3.4- Stratégie pour compléter la structure
Retenir une proposition d'atome ou non après application des méthodes directes ou de Patterson est une question de bon sens en fonction de ce que vous savez déjà de votre composé. Même si vous n'avez pas encore la formulation exacte, vous savez quand même ce qui était dans la potion magique au moment de la synthèse. C'est l'examen des distances interatomiques dans le modèle qui vous permet de l'accepter comme plausible ou non compte tenu des types d'atomes probablement présents dans votre composé. Il peut être utile de transférer les coordonnées de votre modèle dans un programme plus spécialisé en calcul de distances que SHELXS86, voire même dans un programme de dessin de structure.

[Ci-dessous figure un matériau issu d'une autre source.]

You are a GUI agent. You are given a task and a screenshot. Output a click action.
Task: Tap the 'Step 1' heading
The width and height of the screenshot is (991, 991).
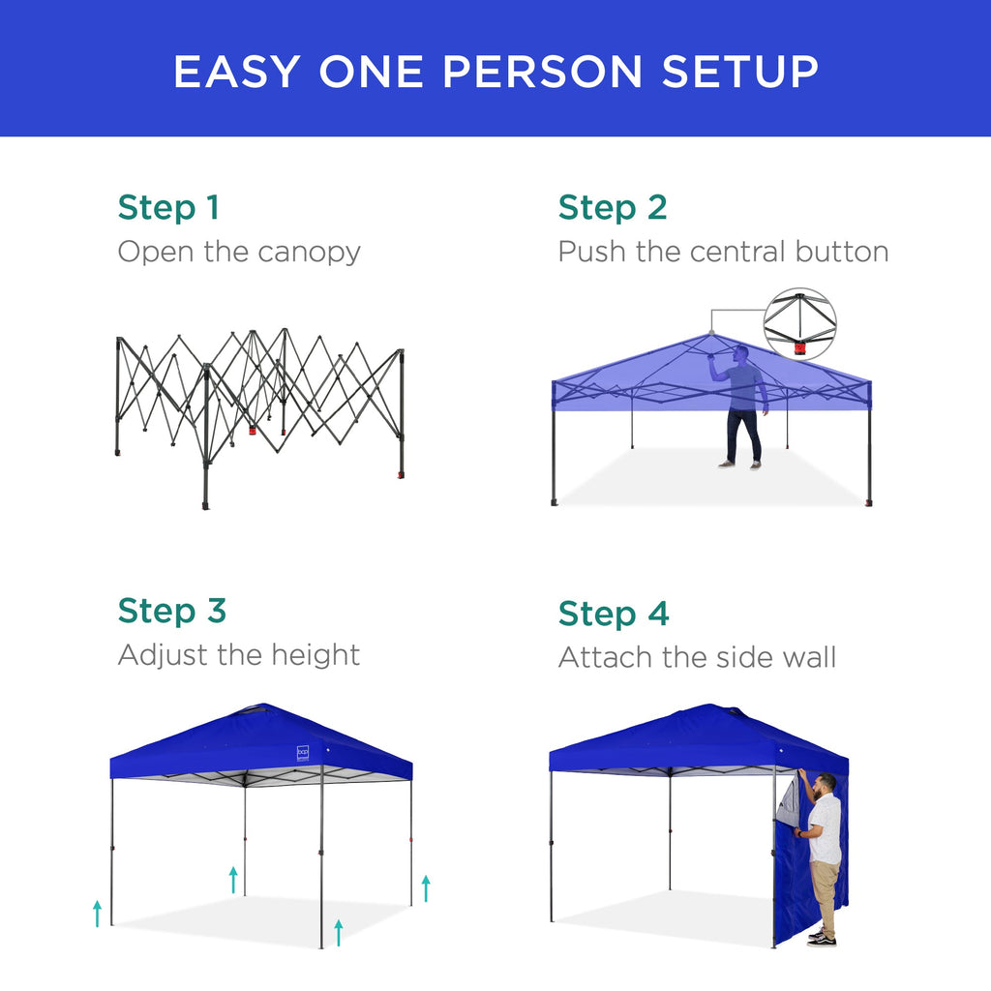coord(168,207)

Lorsque vous pensez tenir un modèle ou une portion de modèle plausible il faut tester cette hypothèse à l'aide d'un programme d'affinement de structure sur monocristal appliqué à vos "|Fobs|" : SHELX76 ou SHELXL93 dans le cadre du scénario. Le mieux est de tester la proposition sur un fichier partiel, ayant éliminé les réflexions qui se chevauchent de trop près. Un modèle qui conduit à ce stade à une reliabilité R inférieur à 40-35% commence à être intéressant, d'autant plus si des pics nets se détachent sur la liste des pics extraits de la synthèse de Fourier différence. Si c'est le cas, on ajoute ces pics dans le modèle après avoir vérifié si les distances interatomiques restent satisfaisantes (il ne faut quand même pas être borné, il arrive que du chlore rentre dans un fluorure quand on ne s'y attend pas...). Une fois qu'il est devenu impossible d'extraire plus d'informations du jeu des "|Fobs|" résultant de l'application de la méthode Le Bail, il est alors temps de passer à la méthode de Rietveld si le modèle parait cohérent. La structure n'est pas encore nécessairement complète à ce stade et il sera peut-être indispensable de récupérer de nouveaux "|Fobs|" en fin d'affinement de structure par la méthode de Rietveld et de les réinjecter dans SHELX76 ou SHELXL93 afin de réaliser une nouvelle synthèse de Fourier différence. Ainsi de suite jusqu'a satisfaction finale. Les résultats à publier sont ceux du dernier affinement par la méthode de Rietveld. Voyons les exemples du scénario :
Na2C2O4
Examinons les 3 propositions de SHELXS86 rassemblées
dans le fichier naoxa10.html. Dans la première
proposition obtenue d'après le jeu complet de données, l'atome
noté 1 se distingue nettement par un pic plus intense (474), ce
pourrait être un sodium mais alors l'atome numéroté
4 situé à 1.25 Å serait un artefact. Les atomes 3 et
2 (hauteurs de pics 184 et 251) seraient respectivement un carbone et un
oxygène ou vice versa. Plutôt vice versa car on s'attend à
ce que le carbone soit plus loin du sodium (distance 2-1 = 3.06 Å)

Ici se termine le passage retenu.